>> Begin Excerpt to read

Upon his return at war’s end, he resumed work with his previous employer – an assignment
that would send us, first, to Memphis, Tennessee then to Jackson, Mississippi, next to
Shreveport, Louisiana and finally to Monroe where we moved in the summer before my high
school junior year.
Any of the steps along the way, had they taken us in a different direction, would mean I would
have never met Sylvia.
In her case, there are similar experiences. Her father as an agriculture teacher was a member of
the draft board in the South Carolina jurisdiction where he lived with Sylvia’s mom. Determined
to somehow get into the war as well but having fairly bad eyesight, he memorized the eye
chart, drafted himself into the Army Air Corps and joined one of the pilot training programs.
As all those steps were being taken, Sylvia was born in Charleston on July 15, 1943, across those
2,650 miles from where I arrived in the world a month later.
Although the war ended in 1945 before her dad completed his training, upon being discharged,
he went to work with Delta Airlines in various roles. He and his young family would be moved
to Montgomery, Alabama, then Atlanta, Georgia and finally to Monroe where Delta was first
launched as a crop-dusting business years before.

>> End Excerpt to read

> [Directives]
1. In the memoir excerpt, how did Sylvia's father get into the Army Air Corps despite his fairly bad eyesight?
2. Carry the memoir excerpt forward, starting right after its last sentence.
The items that come next are from a separate source.

>> Begin Data records

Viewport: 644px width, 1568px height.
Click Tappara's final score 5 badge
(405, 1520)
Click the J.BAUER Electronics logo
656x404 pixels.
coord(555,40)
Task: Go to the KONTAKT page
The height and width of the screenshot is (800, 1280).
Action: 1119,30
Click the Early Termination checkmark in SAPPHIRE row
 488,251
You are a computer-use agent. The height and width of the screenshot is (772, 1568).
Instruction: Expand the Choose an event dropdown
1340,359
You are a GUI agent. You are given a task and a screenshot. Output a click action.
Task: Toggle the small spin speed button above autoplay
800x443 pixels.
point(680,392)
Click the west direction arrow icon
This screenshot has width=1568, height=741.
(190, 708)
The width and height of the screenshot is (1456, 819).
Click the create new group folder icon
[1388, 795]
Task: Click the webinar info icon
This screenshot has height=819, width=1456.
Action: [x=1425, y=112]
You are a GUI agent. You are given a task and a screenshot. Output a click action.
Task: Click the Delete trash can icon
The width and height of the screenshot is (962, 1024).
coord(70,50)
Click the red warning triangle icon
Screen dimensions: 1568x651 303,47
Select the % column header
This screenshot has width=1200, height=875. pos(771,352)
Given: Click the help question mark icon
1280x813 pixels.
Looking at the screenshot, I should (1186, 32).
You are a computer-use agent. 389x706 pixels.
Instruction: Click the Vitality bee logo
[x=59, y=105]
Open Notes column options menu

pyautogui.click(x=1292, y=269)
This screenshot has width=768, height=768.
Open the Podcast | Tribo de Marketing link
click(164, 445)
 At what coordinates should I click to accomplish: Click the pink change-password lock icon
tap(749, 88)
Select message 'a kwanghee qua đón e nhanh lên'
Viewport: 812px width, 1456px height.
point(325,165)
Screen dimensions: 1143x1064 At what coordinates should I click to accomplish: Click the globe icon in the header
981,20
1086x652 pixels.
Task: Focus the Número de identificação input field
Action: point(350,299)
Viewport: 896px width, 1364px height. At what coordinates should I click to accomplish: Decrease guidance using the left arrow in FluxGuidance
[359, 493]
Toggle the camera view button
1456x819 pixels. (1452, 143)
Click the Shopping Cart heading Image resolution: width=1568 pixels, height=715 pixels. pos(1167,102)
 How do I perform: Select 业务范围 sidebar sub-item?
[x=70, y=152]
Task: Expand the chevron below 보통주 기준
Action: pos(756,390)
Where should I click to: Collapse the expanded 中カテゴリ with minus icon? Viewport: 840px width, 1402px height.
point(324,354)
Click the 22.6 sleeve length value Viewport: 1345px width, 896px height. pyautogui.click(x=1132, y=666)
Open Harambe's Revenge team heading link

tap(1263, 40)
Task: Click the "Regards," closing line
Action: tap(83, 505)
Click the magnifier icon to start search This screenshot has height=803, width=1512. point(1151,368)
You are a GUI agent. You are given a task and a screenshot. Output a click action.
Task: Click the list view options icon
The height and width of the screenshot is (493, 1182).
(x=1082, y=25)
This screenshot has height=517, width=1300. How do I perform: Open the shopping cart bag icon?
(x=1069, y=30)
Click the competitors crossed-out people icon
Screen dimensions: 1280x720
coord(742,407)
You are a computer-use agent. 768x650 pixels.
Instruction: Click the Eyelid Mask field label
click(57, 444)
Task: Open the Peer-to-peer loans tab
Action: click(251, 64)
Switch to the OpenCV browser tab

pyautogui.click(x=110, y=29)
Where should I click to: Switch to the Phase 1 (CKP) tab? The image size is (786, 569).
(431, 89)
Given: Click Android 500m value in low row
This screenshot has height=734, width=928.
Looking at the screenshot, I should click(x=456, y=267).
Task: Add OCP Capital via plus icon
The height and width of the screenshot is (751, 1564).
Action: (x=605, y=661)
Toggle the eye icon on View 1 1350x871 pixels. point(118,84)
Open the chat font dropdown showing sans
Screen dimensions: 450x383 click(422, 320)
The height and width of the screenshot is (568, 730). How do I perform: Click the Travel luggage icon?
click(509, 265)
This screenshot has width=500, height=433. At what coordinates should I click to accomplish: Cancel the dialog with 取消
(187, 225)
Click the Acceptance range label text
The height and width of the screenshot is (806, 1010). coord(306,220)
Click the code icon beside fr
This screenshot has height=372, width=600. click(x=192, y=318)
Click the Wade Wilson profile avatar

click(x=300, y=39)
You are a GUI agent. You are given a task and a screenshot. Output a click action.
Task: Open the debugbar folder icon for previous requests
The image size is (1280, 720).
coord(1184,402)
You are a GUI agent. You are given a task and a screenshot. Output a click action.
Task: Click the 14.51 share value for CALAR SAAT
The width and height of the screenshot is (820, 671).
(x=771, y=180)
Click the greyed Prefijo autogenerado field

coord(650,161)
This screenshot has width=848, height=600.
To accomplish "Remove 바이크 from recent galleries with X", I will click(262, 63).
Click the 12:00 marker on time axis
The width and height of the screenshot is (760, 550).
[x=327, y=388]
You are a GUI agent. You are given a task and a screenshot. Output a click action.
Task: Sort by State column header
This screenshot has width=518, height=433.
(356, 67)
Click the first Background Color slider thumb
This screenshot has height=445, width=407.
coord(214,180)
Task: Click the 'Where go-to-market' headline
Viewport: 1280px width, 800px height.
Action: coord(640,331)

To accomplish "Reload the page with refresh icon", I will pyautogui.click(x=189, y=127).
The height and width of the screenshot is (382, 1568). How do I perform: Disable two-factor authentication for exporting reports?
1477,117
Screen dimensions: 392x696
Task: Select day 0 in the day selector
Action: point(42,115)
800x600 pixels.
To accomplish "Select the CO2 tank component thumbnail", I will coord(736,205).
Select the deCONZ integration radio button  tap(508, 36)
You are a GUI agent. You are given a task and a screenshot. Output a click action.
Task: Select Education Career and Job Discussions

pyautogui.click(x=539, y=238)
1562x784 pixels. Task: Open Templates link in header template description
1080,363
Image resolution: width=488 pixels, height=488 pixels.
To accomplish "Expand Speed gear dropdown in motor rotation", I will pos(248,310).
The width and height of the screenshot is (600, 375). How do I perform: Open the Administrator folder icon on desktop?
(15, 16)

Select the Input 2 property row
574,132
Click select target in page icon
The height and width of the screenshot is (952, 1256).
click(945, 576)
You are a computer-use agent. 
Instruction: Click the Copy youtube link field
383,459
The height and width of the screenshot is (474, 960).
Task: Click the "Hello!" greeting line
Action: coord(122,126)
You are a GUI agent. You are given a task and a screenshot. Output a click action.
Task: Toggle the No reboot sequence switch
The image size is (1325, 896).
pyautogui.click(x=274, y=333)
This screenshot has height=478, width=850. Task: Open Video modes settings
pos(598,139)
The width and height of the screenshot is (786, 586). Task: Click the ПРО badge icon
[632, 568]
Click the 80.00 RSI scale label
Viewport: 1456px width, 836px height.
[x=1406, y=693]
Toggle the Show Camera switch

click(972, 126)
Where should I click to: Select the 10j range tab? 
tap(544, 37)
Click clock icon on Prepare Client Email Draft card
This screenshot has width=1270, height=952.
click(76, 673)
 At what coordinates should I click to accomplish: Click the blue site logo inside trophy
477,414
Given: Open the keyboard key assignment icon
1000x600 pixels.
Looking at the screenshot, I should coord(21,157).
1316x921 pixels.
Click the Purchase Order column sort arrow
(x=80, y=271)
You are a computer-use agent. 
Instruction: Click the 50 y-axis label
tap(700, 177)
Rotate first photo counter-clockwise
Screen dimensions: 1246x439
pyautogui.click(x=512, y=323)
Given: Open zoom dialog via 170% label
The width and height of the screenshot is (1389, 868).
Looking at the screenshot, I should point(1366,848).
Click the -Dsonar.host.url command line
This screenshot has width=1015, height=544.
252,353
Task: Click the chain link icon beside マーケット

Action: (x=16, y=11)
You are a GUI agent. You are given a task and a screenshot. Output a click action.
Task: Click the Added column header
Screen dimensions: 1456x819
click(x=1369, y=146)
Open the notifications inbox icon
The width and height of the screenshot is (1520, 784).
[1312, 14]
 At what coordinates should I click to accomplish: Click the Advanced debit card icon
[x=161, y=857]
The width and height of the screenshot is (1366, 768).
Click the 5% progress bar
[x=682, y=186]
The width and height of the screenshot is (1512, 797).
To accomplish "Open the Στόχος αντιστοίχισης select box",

>> End Data records

> [Outputs in order]
1. He memorized the eye chart.

2.
Again, all along the way, any choice or decision they made could have resulted in either Sylvia
never being born or her family living somewhere other than where I discovered her in home
room at Monroe’s Neville High School in 1959.
All the above could be dismissed as happenstance and not really anything remarkable.
However, Sylvia and I were reared in Christian homes. As such, we came to a knowledge that
our lives are not the result of some sort of coincidence. We believe divine providence shaped it
all for us and, despite being undeserving of such blessings, we give thanks on this occasion of
our 80 th birthdays.
If you made it this far in our story, thanks for caring. I’m sure your own is just as engaging.